WHAT IS EXPECTED — Read the listing below and copy out every line that holds "legend".

AVAILABLE DATA —
--- START ---

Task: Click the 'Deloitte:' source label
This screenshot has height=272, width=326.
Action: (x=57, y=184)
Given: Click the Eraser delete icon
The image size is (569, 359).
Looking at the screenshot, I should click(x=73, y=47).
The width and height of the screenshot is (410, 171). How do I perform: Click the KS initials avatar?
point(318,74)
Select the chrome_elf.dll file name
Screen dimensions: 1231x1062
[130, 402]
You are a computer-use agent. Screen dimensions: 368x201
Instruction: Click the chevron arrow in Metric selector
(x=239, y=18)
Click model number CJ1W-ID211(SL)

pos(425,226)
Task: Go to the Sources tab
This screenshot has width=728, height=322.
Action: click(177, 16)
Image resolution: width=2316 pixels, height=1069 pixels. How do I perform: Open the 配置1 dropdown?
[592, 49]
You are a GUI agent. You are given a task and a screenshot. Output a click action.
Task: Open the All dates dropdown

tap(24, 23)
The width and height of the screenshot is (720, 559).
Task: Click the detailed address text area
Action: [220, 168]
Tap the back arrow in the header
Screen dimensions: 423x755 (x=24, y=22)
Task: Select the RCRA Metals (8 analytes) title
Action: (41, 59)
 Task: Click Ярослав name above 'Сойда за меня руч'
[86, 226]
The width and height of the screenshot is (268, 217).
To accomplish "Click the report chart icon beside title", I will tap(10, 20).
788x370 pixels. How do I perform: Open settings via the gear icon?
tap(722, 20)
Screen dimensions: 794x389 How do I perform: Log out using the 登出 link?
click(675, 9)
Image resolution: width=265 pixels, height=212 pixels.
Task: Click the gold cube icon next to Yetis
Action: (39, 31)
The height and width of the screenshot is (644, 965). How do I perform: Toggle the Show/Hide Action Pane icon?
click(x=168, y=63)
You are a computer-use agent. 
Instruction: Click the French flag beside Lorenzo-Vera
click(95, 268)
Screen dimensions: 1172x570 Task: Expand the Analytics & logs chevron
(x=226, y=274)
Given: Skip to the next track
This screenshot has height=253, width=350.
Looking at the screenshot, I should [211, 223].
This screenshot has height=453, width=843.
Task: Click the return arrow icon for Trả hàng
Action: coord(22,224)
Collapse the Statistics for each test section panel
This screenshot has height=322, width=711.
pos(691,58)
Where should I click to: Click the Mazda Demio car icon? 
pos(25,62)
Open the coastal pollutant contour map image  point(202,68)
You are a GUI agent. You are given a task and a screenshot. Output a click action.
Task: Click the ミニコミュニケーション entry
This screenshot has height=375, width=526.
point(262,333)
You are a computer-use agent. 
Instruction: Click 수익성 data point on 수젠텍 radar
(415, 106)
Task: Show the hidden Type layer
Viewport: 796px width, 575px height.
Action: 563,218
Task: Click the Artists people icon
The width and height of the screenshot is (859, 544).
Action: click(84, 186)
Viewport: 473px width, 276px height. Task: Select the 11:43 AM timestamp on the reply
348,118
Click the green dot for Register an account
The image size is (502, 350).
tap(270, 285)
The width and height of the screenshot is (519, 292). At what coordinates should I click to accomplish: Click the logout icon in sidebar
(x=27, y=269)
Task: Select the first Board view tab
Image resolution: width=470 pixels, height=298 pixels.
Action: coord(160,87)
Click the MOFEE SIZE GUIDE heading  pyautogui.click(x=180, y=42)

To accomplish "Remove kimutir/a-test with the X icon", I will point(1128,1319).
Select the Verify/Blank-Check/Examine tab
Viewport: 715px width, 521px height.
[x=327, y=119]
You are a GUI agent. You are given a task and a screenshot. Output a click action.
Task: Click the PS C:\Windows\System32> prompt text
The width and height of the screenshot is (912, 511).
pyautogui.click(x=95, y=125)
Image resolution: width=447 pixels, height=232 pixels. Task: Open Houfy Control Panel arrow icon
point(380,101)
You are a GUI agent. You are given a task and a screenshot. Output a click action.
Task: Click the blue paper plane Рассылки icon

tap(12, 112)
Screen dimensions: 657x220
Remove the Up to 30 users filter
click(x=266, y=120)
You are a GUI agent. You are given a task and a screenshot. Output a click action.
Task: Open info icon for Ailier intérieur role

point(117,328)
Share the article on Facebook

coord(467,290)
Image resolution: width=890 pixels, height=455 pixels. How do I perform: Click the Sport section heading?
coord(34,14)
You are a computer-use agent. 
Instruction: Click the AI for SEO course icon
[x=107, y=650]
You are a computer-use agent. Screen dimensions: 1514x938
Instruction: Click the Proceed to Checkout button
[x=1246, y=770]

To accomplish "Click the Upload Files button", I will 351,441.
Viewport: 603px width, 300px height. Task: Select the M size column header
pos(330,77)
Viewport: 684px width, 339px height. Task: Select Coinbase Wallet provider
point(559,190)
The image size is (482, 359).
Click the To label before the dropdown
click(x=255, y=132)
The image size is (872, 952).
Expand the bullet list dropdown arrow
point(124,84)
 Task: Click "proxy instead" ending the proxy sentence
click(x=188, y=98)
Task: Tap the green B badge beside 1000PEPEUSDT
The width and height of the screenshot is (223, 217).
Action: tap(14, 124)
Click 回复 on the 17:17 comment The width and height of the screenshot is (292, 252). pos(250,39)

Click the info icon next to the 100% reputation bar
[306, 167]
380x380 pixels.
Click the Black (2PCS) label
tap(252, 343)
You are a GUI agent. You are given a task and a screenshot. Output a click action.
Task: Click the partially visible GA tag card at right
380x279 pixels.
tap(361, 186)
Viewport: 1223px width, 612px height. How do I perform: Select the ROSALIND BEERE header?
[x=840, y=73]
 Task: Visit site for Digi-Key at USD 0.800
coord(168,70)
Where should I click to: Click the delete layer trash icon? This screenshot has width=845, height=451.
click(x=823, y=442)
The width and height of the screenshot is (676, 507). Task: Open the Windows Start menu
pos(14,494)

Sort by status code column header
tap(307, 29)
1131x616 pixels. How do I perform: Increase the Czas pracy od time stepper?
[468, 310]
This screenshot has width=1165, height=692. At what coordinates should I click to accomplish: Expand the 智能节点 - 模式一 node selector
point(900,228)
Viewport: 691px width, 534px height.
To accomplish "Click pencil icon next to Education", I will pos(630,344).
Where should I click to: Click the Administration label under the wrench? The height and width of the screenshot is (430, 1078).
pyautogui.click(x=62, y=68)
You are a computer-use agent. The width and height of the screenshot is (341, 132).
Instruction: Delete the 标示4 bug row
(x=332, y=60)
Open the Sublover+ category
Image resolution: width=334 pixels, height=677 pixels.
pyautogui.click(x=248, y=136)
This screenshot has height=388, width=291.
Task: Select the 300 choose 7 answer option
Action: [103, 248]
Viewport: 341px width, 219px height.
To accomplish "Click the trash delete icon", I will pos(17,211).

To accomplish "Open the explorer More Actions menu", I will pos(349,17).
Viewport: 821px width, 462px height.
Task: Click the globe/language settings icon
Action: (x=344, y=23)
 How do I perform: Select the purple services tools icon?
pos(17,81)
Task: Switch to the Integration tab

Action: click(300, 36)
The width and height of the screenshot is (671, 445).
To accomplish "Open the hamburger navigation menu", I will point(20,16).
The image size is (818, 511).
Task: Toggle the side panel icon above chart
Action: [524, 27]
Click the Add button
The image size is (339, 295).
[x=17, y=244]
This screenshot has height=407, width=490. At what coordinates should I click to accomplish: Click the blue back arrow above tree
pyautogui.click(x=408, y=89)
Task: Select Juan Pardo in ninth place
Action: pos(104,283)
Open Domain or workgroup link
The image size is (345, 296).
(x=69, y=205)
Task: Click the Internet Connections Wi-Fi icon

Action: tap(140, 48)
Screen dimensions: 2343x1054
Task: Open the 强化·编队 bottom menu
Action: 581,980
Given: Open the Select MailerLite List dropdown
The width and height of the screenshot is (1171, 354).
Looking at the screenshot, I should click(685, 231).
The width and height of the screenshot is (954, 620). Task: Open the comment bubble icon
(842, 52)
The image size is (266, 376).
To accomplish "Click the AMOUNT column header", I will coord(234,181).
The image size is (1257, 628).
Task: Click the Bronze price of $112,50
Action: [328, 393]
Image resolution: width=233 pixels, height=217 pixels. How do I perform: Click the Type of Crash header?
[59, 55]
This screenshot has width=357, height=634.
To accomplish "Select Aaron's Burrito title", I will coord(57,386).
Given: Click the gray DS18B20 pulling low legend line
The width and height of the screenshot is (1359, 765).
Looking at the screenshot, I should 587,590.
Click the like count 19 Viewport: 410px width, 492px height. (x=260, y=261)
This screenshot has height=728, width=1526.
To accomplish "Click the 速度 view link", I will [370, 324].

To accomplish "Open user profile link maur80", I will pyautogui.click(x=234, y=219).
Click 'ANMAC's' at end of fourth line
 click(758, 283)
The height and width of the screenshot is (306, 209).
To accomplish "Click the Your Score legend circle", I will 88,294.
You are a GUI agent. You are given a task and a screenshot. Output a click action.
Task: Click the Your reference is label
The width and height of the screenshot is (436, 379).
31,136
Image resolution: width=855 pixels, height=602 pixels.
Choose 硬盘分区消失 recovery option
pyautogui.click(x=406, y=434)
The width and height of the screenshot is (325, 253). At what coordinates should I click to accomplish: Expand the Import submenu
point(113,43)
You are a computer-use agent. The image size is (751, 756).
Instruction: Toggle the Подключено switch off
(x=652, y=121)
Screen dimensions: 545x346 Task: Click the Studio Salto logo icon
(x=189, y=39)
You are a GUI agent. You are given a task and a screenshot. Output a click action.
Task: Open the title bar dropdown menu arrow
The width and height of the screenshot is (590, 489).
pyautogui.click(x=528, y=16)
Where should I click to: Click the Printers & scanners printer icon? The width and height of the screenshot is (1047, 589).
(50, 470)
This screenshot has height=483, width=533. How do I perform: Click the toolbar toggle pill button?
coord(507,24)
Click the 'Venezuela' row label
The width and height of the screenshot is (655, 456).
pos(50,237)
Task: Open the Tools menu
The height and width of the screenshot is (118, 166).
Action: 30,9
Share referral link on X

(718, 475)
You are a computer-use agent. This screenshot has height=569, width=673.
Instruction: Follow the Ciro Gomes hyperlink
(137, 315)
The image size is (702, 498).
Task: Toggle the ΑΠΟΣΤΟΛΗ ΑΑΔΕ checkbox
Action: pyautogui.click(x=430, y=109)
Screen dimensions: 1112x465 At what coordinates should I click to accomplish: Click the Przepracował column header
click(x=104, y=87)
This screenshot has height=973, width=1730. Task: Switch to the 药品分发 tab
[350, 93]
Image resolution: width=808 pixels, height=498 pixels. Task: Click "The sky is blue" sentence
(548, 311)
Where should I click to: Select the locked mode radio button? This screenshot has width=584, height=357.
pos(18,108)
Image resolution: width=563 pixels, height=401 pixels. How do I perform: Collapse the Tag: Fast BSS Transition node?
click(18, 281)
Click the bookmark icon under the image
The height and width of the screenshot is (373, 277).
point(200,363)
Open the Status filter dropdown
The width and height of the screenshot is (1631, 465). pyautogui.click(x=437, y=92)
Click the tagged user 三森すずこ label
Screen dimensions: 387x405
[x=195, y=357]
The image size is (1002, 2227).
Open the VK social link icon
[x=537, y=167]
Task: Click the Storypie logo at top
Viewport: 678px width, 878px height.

--- END ---

RESPONSE AREA —
Given: Click the gray DS18B20 pulling low legend line
To accomplish "Click the Your Score legend circle", I will 88,294.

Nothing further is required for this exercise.